Of much more significance was the first proper look at the refinancing and to me it looks like a once and for all change which should change Premier significantly if it gets through. First and foremost it deals with the funding of the BP acquisition, now on much better terms it allocates an equity raise of $230m for that and once done, shorter term production will be boosted.
There is also a further raise and to avoid any doubt, I quote ‘a further $300 million of new equity concurrently raised to reduce debt of which $205 million will be underwritten by Premier’s senior creditors who would convert existing debt into equity to the extent that the $300 million is not raised from existing shareholders in a pre-emptive offer or from new investors’.
To raise up to $530m albeit partially underwritten will obviously be a stretch, the shares down 25% odd today leave a market cap of sub £250m. But there are significant mitigating circumstances and a view of Premier after the issues make interesting reading. They will be paying only 8.34% which is more than fair and certainly ticks the first box. Another tick is the senior creditors partially underwriting some of the deal, they know that it is in the company’s best interest to reduce debt.

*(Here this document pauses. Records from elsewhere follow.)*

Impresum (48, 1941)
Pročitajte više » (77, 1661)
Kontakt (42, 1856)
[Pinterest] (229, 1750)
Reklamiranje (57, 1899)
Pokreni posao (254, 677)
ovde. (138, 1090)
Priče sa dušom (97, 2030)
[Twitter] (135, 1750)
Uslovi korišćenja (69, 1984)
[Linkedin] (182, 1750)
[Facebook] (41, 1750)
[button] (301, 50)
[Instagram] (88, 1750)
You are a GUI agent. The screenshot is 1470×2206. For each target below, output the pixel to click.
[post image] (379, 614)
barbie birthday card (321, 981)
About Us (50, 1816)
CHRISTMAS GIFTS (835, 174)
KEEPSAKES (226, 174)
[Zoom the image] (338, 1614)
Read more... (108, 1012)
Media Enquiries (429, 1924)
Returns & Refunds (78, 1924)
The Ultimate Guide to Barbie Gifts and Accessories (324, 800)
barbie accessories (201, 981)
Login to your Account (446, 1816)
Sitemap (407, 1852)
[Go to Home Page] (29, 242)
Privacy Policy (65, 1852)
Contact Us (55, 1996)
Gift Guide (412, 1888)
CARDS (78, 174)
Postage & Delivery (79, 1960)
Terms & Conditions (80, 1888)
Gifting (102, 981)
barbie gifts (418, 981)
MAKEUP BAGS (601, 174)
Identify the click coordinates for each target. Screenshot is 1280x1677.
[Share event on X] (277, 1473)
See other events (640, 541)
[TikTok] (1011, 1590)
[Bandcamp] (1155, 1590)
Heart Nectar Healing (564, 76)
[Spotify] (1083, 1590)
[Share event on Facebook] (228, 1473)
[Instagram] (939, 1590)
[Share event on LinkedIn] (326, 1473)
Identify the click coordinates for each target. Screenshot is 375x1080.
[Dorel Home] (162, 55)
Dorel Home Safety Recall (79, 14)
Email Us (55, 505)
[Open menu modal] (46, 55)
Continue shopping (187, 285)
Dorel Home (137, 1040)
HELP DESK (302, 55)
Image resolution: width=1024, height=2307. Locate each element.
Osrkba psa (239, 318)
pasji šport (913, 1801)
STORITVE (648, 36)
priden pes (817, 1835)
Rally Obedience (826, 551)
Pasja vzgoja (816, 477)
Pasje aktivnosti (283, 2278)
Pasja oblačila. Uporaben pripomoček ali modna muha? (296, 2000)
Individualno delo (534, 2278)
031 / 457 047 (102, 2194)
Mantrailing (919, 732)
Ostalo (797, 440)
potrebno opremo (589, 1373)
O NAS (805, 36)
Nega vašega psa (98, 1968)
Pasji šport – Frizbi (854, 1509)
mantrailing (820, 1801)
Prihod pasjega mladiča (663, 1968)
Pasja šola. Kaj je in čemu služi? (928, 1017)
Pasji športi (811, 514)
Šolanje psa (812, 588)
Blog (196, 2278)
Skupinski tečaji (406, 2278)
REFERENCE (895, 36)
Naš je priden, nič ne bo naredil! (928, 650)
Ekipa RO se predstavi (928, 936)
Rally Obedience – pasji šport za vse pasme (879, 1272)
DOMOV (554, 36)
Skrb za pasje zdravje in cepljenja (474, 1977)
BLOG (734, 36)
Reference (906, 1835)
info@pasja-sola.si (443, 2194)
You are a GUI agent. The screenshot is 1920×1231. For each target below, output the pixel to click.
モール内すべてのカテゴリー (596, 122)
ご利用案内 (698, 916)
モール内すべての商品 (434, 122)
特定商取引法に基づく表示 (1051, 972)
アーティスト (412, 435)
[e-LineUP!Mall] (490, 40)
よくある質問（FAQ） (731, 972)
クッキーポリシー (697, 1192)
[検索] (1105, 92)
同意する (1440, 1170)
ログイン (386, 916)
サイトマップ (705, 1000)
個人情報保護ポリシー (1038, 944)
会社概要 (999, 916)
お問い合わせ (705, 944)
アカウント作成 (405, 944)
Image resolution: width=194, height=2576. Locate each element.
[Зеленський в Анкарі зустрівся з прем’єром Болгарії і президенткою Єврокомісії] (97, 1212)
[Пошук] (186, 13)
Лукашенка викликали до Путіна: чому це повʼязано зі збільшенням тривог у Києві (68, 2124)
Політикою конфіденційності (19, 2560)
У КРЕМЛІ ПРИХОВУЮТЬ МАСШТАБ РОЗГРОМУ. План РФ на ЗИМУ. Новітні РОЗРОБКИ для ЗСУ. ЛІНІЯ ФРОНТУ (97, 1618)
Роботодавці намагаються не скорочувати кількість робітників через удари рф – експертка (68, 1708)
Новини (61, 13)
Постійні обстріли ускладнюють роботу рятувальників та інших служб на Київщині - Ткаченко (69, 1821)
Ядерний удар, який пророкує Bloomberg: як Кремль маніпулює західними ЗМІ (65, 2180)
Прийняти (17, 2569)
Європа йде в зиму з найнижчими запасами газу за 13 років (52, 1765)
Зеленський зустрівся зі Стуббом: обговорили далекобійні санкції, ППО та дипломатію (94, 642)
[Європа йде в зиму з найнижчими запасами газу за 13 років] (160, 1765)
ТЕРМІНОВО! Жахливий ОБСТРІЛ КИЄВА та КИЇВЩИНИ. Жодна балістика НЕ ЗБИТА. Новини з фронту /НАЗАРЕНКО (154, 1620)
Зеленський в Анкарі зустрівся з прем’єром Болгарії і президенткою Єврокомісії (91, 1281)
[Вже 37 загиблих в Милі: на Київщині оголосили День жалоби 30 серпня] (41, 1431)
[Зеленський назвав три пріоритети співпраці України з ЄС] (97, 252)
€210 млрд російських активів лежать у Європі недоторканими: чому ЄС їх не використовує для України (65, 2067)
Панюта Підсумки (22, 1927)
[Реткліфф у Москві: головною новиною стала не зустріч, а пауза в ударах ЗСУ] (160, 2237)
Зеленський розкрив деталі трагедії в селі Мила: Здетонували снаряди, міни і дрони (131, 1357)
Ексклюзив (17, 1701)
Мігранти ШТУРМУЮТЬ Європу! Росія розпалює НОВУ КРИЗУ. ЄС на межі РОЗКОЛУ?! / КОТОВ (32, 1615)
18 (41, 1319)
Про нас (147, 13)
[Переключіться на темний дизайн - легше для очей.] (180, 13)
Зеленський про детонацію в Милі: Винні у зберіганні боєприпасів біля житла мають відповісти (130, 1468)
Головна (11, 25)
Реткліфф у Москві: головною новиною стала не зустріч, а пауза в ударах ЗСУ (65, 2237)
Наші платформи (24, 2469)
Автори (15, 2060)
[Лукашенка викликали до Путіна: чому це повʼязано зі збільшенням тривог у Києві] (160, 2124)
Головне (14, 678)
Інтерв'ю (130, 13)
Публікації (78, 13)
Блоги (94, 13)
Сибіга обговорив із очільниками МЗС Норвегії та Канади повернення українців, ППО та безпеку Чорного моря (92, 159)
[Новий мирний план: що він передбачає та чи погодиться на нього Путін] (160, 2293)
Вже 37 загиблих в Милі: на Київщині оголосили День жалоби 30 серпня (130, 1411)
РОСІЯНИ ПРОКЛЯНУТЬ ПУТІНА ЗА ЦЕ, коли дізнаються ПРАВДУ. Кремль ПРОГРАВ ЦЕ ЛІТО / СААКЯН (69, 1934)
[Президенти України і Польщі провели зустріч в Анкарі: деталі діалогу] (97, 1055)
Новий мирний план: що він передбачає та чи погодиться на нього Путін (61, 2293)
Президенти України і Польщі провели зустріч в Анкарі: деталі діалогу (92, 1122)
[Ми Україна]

This will provide a much longer term debt scenario, viz until 2024, and I feel that the company are using perfectly conservative and acceptable forward oil prices and achievable hurdle rates. The covenant profile is <1x covenant leverage ratio by y/e 2024 (18m forward curve, $65/bbl LT) or 2.2x covenant leverage ratio by y/e 2024 (18m forward curve,$55/bbl LT).
Premier is already an efficient and very well operated play in the sector, it goes without saying that without the debt mountain it would be a much bigger company regardless to a certain degree of market situations. Current assets are subject to stringent operating costs and with the gradual cessation of its more expensive production, along with upcoming production growth such as at Tolmount with low levels of committed capex gives significant flexibility.
This is before any synchronicity from the BP assets, growth in Asian production at Andaman and I am assuming the sale of the Zama ‘World Class’ asset and that Sea Lion works but in the medium term.”